Opinião
Se calhar é mesmo espectacular
Ao deus Dará
Contrariando as minhas tias que, por eu ser alto, me perguntavam como é que ia o basquete, joguei andebol durante muitos anos. De criança a adulto, assumo agora com orgulho, pertenci a uma casta considerável de Leirienses, a malta do andebol. Para vos contextualizar deixo-vos aqui a definição que tem tanto de oficial como de caseira: a malta do andebol era a malta que passava horas e horas no entretanto extinto pavilhão municipal, que andava muito de fato de treino, que tinha um humor e uma linguagem própria, que gritava com os árbitros e que fazia de árbitro quando eles não vinham, que se encharcava em pomadas analgésicas de mentol agressivo, que ficava (e ainda fica) um pouco arreliada quando os comentadores televisivos, de uma forma condescendente, explicavam exageradamente as regras de uma modalidade que tão bem conhecíamos, e que, na escola, quando chegava o capitulo do andebol, ia à baliza para não se passar demasiado com a aselhice para a modalidade dos colegas de turma.

# DETALHES DO PROBLEMA
Por favor, continue o texto de opinião sobre a malta do andebol de Leiria a partir da última frase apresentada.

# SECÇÃO DE DADOS
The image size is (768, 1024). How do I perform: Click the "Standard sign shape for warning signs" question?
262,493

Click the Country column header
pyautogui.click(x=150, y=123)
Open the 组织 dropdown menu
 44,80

---

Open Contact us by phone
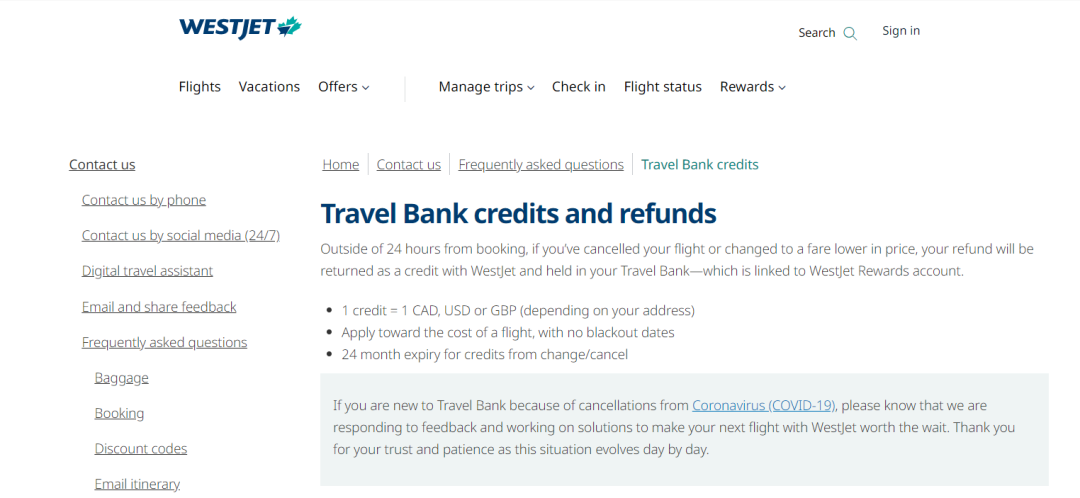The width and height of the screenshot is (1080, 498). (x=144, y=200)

# RESULTADO DA TAREFA
Foram tempos incríveis, que agora valorizo muito mais do que na altura. Como quaisquer outros tempos incríveis dignos de registo. Naquela altura, por estranho que pareça agora, pertencer a um clube era gratuito e os equipamentos e os transportes, também. As coisas não eram muito bem organizadas mas aconteciam e aconteciam para todos. Os pais não iam ver treinos, não iam ver (todos) os jogos, não havia cintos de segurança nas carrinhas, às vezes não havia bolas, os equipamentos desbotavam e rasgavam de tanto uso, os apoiantes de uma equipa sentavam-se de um lado do pavilhão e os da JUVE do outro, os banhos eram de água fria e havia uma grande probabilidade de levarmos com umas escarretas no pavilhão da Nazaré, mesmo sendo só iniciados.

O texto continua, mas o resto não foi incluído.